**YOUR GOAL**
Reproduce every one of the items below word for word, in the same order and with the same line breaks.

--- BEGIN THE RECORDS ---

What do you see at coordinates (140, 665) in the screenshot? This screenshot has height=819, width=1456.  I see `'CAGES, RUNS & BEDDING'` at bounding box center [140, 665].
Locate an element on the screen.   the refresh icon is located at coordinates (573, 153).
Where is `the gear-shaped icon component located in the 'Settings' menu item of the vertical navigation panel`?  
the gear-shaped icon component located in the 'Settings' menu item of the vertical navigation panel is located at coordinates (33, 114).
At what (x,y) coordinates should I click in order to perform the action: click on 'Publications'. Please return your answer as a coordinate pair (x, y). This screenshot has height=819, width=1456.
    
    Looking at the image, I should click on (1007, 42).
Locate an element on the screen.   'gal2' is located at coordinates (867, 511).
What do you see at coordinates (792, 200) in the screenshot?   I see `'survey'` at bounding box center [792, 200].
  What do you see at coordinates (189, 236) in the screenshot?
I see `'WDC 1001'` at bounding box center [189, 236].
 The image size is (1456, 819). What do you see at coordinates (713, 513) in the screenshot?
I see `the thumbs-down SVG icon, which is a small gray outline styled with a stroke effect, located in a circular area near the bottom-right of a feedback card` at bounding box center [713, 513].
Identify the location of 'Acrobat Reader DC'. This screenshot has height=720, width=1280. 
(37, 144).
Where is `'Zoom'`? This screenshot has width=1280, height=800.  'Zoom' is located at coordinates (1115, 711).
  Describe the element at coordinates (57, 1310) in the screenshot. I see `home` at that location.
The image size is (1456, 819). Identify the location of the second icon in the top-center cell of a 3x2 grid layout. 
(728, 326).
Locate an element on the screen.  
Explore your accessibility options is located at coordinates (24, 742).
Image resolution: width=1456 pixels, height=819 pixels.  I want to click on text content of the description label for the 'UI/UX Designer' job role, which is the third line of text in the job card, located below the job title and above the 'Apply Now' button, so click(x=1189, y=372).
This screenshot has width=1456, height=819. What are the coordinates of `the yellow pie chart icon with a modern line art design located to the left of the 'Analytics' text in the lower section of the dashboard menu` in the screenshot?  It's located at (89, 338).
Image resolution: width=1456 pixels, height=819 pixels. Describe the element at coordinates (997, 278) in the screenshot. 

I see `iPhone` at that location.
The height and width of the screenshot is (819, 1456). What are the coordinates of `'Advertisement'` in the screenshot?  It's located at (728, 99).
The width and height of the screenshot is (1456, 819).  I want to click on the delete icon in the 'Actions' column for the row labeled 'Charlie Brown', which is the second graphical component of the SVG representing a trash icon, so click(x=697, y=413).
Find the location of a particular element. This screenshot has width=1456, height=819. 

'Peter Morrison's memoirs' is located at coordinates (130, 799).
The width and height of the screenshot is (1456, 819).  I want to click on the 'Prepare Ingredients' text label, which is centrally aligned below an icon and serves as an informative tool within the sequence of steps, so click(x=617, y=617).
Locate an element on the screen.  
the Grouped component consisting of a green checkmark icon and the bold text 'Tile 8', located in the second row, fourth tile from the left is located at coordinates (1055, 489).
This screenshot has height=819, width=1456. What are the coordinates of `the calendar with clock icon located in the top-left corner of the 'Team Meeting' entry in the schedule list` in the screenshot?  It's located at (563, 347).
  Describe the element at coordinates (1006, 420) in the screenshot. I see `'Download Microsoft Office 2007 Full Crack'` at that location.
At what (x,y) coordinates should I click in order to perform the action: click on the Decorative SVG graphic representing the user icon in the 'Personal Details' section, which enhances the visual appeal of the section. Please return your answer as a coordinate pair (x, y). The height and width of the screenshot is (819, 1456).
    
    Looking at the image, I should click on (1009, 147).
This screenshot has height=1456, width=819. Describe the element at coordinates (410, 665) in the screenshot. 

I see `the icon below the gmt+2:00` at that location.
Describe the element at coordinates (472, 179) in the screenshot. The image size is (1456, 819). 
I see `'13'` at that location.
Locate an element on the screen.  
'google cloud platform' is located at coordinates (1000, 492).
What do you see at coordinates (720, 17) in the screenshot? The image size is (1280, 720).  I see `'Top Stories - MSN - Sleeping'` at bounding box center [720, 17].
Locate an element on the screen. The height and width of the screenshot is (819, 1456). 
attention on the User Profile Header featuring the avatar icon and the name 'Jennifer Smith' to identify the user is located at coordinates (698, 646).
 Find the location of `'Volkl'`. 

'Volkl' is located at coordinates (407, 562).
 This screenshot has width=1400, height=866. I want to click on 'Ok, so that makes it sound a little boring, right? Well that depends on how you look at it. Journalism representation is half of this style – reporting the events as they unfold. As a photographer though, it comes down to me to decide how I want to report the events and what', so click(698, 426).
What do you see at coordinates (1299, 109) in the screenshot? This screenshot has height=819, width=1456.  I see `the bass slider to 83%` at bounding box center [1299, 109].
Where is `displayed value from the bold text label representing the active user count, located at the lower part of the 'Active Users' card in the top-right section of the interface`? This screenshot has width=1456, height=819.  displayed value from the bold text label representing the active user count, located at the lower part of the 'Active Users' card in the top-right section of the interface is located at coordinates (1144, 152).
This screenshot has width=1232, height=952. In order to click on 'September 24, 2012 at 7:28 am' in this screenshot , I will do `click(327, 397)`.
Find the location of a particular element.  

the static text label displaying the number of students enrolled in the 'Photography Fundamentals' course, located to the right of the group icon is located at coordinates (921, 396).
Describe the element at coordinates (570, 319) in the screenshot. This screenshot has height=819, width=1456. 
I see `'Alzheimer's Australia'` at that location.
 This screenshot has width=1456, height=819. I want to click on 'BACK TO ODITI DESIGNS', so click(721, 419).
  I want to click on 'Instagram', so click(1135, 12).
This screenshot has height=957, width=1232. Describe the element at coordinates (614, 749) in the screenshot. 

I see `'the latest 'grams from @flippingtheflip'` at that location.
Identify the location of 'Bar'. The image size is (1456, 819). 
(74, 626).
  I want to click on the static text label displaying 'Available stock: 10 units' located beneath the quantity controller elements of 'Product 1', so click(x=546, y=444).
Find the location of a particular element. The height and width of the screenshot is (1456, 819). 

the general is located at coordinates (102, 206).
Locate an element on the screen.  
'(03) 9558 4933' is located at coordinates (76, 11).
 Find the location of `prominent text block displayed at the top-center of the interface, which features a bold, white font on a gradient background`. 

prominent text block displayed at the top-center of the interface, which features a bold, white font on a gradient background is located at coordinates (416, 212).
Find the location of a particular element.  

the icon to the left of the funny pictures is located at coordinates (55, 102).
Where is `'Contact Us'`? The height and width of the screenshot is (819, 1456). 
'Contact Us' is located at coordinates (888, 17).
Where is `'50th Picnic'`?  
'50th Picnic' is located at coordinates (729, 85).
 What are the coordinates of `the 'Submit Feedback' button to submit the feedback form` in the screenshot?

--- END THE RECORDS ---

**ANSWER BELOW**
What do you see at coordinates (140, 665) in the screenshot? This screenshot has height=819, width=1456.  I see `'CAGES, RUNS & BEDDING'` at bounding box center [140, 665].
Locate an element on the screen.   the refresh icon is located at coordinates (573, 153).
Where is `the gear-shaped icon component located in the 'Settings' menu item of the vertical navigation panel`?  
the gear-shaped icon component located in the 'Settings' menu item of the vertical navigation panel is located at coordinates (33, 114).
At what (x,y) coordinates should I click in order to perform the action: click on 'Publications'. Please return your answer as a coordinate pair (x, y). This screenshot has height=819, width=1456.
    
    Looking at the image, I should click on (1007, 42).
Locate an element on the screen.   'gal2' is located at coordinates (867, 511).
What do you see at coordinates (792, 200) in the screenshot?   I see `'survey'` at bounding box center [792, 200].
  What do you see at coordinates (189, 236) in the screenshot?
I see `'WDC 1001'` at bounding box center [189, 236].
 The image size is (1456, 819). What do you see at coordinates (713, 513) in the screenshot?
I see `the thumbs-down SVG icon, which is a small gray outline styled with a stroke effect, located in a circular area near the bottom-right of a feedback card` at bounding box center [713, 513].
Identify the location of 'Acrobat Reader DC'. This screenshot has height=720, width=1280. 
(37, 144).
Where is `'Zoom'`? This screenshot has width=1280, height=800.  'Zoom' is located at coordinates (1115, 711).
  Describe the element at coordinates (57, 1310) in the screenshot. I see `home` at that location.
The image size is (1456, 819). Identify the location of the second icon in the top-center cell of a 3x2 grid layout. 
(728, 326).
Locate an element on the screen.  
Explore your accessibility options is located at coordinates (24, 742).
Image resolution: width=1456 pixels, height=819 pixels.  I want to click on text content of the description label for the 'UI/UX Designer' job role, which is the third line of text in the job card, located below the job title and above the 'Apply Now' button, so click(x=1189, y=372).
This screenshot has width=1456, height=819. What are the coordinates of `the yellow pie chart icon with a modern line art design located to the left of the 'Analytics' text in the lower section of the dashboard menu` in the screenshot?  It's located at (89, 338).
Image resolution: width=1456 pixels, height=819 pixels. Describe the element at coordinates (997, 278) in the screenshot. 

I see `iPhone` at that location.
The height and width of the screenshot is (819, 1456). What are the coordinates of `'Advertisement'` in the screenshot?  It's located at (728, 99).
The width and height of the screenshot is (1456, 819).  I want to click on the delete icon in the 'Actions' column for the row labeled 'Charlie Brown', which is the second graphical component of the SVG representing a trash icon, so click(x=697, y=413).
Find the location of a particular element. This screenshot has width=1456, height=819. 

'Peter Morrison's memoirs' is located at coordinates (130, 799).
The width and height of the screenshot is (1456, 819).  I want to click on the 'Prepare Ingredients' text label, which is centrally aligned below an icon and serves as an informative tool within the sequence of steps, so click(x=617, y=617).
Locate an element on the screen.  
the Grouped component consisting of a green checkmark icon and the bold text 'Tile 8', located in the second row, fourth tile from the left is located at coordinates (1055, 489).
This screenshot has height=819, width=1456. What are the coordinates of `the calendar with clock icon located in the top-left corner of the 'Team Meeting' entry in the schedule list` in the screenshot?  It's located at (563, 347).
  Describe the element at coordinates (1006, 420) in the screenshot. I see `'Download Microsoft Office 2007 Full Crack'` at that location.
At what (x,y) coordinates should I click in order to perform the action: click on the Decorative SVG graphic representing the user icon in the 'Personal Details' section, which enhances the visual appeal of the section. Please return your answer as a coordinate pair (x, y). The height and width of the screenshot is (819, 1456).
    
    Looking at the image, I should click on (1009, 147).
This screenshot has height=1456, width=819. Describe the element at coordinates (410, 665) in the screenshot. 

I see `the icon below the gmt+2:00` at that location.
Describe the element at coordinates (472, 179) in the screenshot. The image size is (1456, 819). 
I see `'13'` at that location.
Locate an element on the screen.  
'google cloud platform' is located at coordinates (1000, 492).
What do you see at coordinates (720, 17) in the screenshot? The image size is (1280, 720).  I see `'Top Stories - MSN - Sleeping'` at bounding box center [720, 17].
Locate an element on the screen. The height and width of the screenshot is (819, 1456). 
attention on the User Profile Header featuring the avatar icon and the name 'Jennifer Smith' to identify the user is located at coordinates (698, 646).
 Find the location of `'Volkl'`. 

'Volkl' is located at coordinates (407, 562).
 This screenshot has width=1400, height=866. I want to click on 'Ok, so that makes it sound a little boring, right? Well that depends on how you look at it. Journalism representation is half of this style – reporting the events as they unfold. As a photographer though, it comes down to me to decide how I want to report the events and what', so click(698, 426).
What do you see at coordinates (1299, 109) in the screenshot? This screenshot has height=819, width=1456.  I see `the bass slider to 83%` at bounding box center [1299, 109].
Where is `displayed value from the bold text label representing the active user count, located at the lower part of the 'Active Users' card in the top-right section of the interface`? This screenshot has width=1456, height=819.  displayed value from the bold text label representing the active user count, located at the lower part of the 'Active Users' card in the top-right section of the interface is located at coordinates (1144, 152).
This screenshot has width=1232, height=952. In order to click on 'September 24, 2012 at 7:28 am' in this screenshot , I will do `click(327, 397)`.
Find the location of a particular element.  

the static text label displaying the number of students enrolled in the 'Photography Fundamentals' course, located to the right of the group icon is located at coordinates (921, 396).
Describe the element at coordinates (570, 319) in the screenshot. This screenshot has height=819, width=1456. 
I see `'Alzheimer's Australia'` at that location.
 This screenshot has width=1456, height=819. I want to click on 'BACK TO ODITI DESIGNS', so click(721, 419).
  I want to click on 'Instagram', so click(1135, 12).
This screenshot has height=957, width=1232. Describe the element at coordinates (614, 749) in the screenshot. 

I see `'the latest 'grams from @flippingtheflip'` at that location.
Identify the location of 'Bar'. The image size is (1456, 819). 
(74, 626).
  I want to click on the static text label displaying 'Available stock: 10 units' located beneath the quantity controller elements of 'Product 1', so click(x=546, y=444).
Find the location of a particular element. The height and width of the screenshot is (1456, 819). 

the general is located at coordinates (102, 206).
Locate an element on the screen.  
'(03) 9558 4933' is located at coordinates (76, 11).
 Find the location of `prominent text block displayed at the top-center of the interface, which features a bold, white font on a gradient background`. 

prominent text block displayed at the top-center of the interface, which features a bold, white font on a gradient background is located at coordinates (416, 212).
Find the location of a particular element.  

the icon to the left of the funny pictures is located at coordinates (55, 102).
Where is `'Contact Us'`? The height and width of the screenshot is (819, 1456). 
'Contact Us' is located at coordinates (888, 17).
Where is `'50th Picnic'`?  
'50th Picnic' is located at coordinates (729, 85).
 What are the coordinates of `the 'Submit Feedback' button to submit the feedback form` in the screenshot?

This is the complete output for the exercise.